Park Tally: 19/59
Orientation: Dry Tortugas is incredibly unique and not what people usually think of when considering America’s national parks. Located 70 miles off the coast of Key West, Florida, the park is a water lover’s oasis. Dry Tortugas is comprised of 99% water and the remaining 1% is made up of seven major islands. Visitors can access the park via organized tours, a personal boat or via sea plane. There aren’t any roads in sight, just 100 square miles of pristine turquoise water.
Most iconic view: Most visitors come to the park to see historic Fort Jefferson on Garden Key. Secluded on its own 47-acre island, the Fort was built in the mid 1800’s to protect the coastline of the United States. A moat surrounds the entire structure, providing the perfect walkway for visitors to explore the area and take in the magical island views.

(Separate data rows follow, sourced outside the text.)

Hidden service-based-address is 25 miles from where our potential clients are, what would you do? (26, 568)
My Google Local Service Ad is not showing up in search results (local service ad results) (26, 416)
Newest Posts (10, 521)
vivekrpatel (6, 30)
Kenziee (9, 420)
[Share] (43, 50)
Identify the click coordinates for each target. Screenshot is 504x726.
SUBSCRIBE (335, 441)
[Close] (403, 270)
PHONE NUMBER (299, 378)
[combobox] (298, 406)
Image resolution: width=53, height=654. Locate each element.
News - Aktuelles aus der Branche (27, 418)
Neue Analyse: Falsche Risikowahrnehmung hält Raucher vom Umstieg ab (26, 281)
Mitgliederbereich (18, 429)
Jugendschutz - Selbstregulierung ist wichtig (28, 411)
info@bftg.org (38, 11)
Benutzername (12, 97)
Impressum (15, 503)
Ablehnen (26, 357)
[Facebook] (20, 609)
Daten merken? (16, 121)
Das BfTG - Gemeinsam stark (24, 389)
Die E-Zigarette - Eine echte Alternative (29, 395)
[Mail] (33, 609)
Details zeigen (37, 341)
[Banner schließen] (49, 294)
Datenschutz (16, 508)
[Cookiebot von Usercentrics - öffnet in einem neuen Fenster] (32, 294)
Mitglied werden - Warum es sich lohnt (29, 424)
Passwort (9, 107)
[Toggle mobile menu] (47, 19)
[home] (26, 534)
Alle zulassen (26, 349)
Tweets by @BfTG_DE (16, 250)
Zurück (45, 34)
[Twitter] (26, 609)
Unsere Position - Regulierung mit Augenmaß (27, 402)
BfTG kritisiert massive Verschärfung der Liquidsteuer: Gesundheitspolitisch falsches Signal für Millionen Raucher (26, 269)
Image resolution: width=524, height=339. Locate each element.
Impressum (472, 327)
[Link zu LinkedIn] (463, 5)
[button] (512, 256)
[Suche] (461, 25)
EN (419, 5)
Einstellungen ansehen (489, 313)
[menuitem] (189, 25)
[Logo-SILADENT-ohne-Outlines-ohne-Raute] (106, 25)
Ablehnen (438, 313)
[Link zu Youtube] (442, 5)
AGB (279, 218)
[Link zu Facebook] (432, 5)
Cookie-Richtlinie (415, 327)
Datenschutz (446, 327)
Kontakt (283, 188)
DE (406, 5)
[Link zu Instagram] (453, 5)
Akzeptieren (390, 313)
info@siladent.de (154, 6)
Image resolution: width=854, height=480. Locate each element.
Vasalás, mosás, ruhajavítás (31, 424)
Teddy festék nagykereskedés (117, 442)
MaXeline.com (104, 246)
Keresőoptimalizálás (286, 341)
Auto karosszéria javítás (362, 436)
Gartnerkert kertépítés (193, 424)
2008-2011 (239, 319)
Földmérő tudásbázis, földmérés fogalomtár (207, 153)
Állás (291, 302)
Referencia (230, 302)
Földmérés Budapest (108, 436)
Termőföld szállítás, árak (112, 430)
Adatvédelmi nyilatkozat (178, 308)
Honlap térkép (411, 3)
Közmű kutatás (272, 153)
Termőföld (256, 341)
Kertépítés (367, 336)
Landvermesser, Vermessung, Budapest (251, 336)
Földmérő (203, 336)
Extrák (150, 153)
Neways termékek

Accessible activity: An easy and fully organized way to explore the park is to take a day-tour from Key West on the Yankee Freedom III. Once arriving at Garden Key, visitors can opt to take a guided or self-guided tour of Fort Jefferson. On the guided tours, naturalists share information about the Fort’s history and the island’s ecosystem.
Two of the best activities in the park are swimming and snorkeling – I mean look at that water! There are multiple white sand beaches on Garden Key for visitors to relax on or dip their feet in the shallow waters. Snorkeling around the key provides many opportunities to see interesting coral and colorful fish. We were very pleased to hear that the resident crocodile (for 14 years!) had been relocated back to the Everglades the week prior to our visit…
For the adventurous: Dry Tortugas is a popular park for scuba diving and there are various tour companies offering trips out to the various diving spots. Wilderness camping on Garden Key is another option for those looking to get out of there comfort zone. The island does not have any facilities, water etc. (besides a compositing toilet) and campers must bring all their own supplies. There are limited camping sites and they book out months in advance – so get in early!
Best photo opportunities: Take a walk around Fort Jefferson’s moat for ample photography opportunities of the colorful waters and white sand beaches. Get creative and explore the inside the Fort for images of the numerous archways and brick designs.
- Dry Tortugas was first discovered in 1513 by Juan Ponce de Leon. He named the cluster of keys ‘Las Tortugas’ because of the hundreds of turtles he witnessed. The area was later renamed ‘Dry Tortugas’ due to the lack of fresh water available on the islands.
- President Roosevelt designated 47,125 acres as Fort Jefferson National Monument in 1935. In 1992 it was re-designated Dry Tortugas National Park.
- Fort Jefferson was made with more than 16 million bricks, making it America’s largest masonry structure in existence.
- More than 299 bird species can be found within the park, including numerous rare species like the golden warbler, shiny cowbird, Caribbean short-eared owl, brown pelican and the baby-footed booby.
- Not surprisingly given the Park’s name, Dry Tortugas is a popular place for sea turtles to nest. Common turtle species found within the park include green turtles, hawksbill turtles, and loggerhead turtles.
- Snorkeling and diving provide opportunities to view incredible sea life, including groupers, sharks, reef fish, barracudas, wahoos, tarpons, sea fans, sea anemones, sponges, and lobsters.
- In 2016 the park had 73,661 visitors.